Exhibit 2, Source: Coin Street Research

This is quite a consistent return across time frames, and therefore, most investors in Parag Parikh would have experienced similar returns. Now, with this background, let’s look at the rolling return of Nifty Alpha 50.

Rolling Return performance Summary

 Exhibit 3, Source: Coin Street Research, NSE India

The rolling return of this index is quite consistent, comparable to the Nifty 50. Further, the returns across time frames are quite impressive and are above 20%

SIP Return

Considering most retail investor, invests via SIP route, we also looked at XIRR of  the monthly SIP return over last 10 years.

Exhibit 4, Source: Coin Street Research, NSE India

In line with above, SIP returns are also better than other indices. However, the Nifty Midcap stands out in SIP return performance compared to its median rolling return.

Draw-down Analysis

Next, we look at its performance during bear markets. We examined two bear market periods: from 1st February 2018 to the COVID lows of 23rd March 2020, and then from October 2021 to June 2022.

Exhibit 5, Source: Tradingview

The Nifty Alpha 50 index corrected by approximately 26% during the 2018-2020 bear market and COVID crash, and by approximately 19% during the October 2021 to June 2022 bear market. In comparison, the Nifty  50 index fell by approximately 29% and 15% in these periods, respectively. The Nifty Midcap and Smallcap indices fell even more. Hence, the risk metrics for the Nifty Alpha 50 index are fairly balanced.

Comparison with Actively Managed Fund

The above data makes a stronger case for investing in Nifty Alpha 50 index. However, there are many actively managed funds. Does it make sense to choose this index fund over actively managed funds? To answer this, we looked at the 5-year and 10-year performance data of some of the top performers among small-cap funds in the last 10 years. We have considered only small-cap funds, as this category of funds had the best performance in the last 10 years. The table below provides a quick performance summary of the Nifty Alpha 50 in comparison to some of the top actively managed funds.

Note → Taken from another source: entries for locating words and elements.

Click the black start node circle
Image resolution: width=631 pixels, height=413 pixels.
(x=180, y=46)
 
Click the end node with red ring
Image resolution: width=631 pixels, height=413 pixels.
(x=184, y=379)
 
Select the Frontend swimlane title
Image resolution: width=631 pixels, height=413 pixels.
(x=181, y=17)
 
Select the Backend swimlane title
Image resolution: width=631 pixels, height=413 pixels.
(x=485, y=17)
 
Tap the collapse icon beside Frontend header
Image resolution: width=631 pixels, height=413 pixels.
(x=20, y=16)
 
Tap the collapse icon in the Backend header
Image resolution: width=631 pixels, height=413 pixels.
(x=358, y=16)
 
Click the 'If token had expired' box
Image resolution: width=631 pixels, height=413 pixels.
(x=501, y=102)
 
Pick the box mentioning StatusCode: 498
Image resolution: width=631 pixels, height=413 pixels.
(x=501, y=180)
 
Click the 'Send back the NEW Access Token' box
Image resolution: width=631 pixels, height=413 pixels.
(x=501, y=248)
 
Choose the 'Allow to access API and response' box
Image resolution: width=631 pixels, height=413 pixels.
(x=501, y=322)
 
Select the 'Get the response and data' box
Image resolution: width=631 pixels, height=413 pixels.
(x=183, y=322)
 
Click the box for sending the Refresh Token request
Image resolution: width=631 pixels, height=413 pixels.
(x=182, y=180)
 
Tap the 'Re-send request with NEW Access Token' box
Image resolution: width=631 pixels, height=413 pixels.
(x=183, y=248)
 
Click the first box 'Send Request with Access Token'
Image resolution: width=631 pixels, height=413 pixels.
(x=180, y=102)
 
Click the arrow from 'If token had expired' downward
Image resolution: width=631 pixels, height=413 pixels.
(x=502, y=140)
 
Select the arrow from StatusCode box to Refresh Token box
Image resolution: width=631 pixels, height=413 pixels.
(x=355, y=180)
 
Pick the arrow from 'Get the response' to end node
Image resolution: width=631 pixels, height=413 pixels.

Exhibit 6: Coin Street Research

Except for the Nippon Small Cap Fund, all other funds have failed to beat this index over the last 10 years. Moreover, as a fund’s size grows bigger, it becomes increasingly difficult for the fund to maintain its past performance. Furthermore, there are risks associated with changes in the fund manager, among other factors.

Conclusion

As the mutual fund industry grows, it will become increasingly difficult for fund managers to outperform. Hence, it’s important for investors to allocate a portion of their portfolio to index funds. While most investors are investing in the Nifty 50 index as a passive strategy, there are other indices that offer better risk-adjusted returns. In this article, we presented data for one such index. We create many such factor-based investing strategies that consistently outperform. Factor-based strategies eliminate human bias and are entirely data-driven, and hence have the potential to offer much better risk-adjusted returns.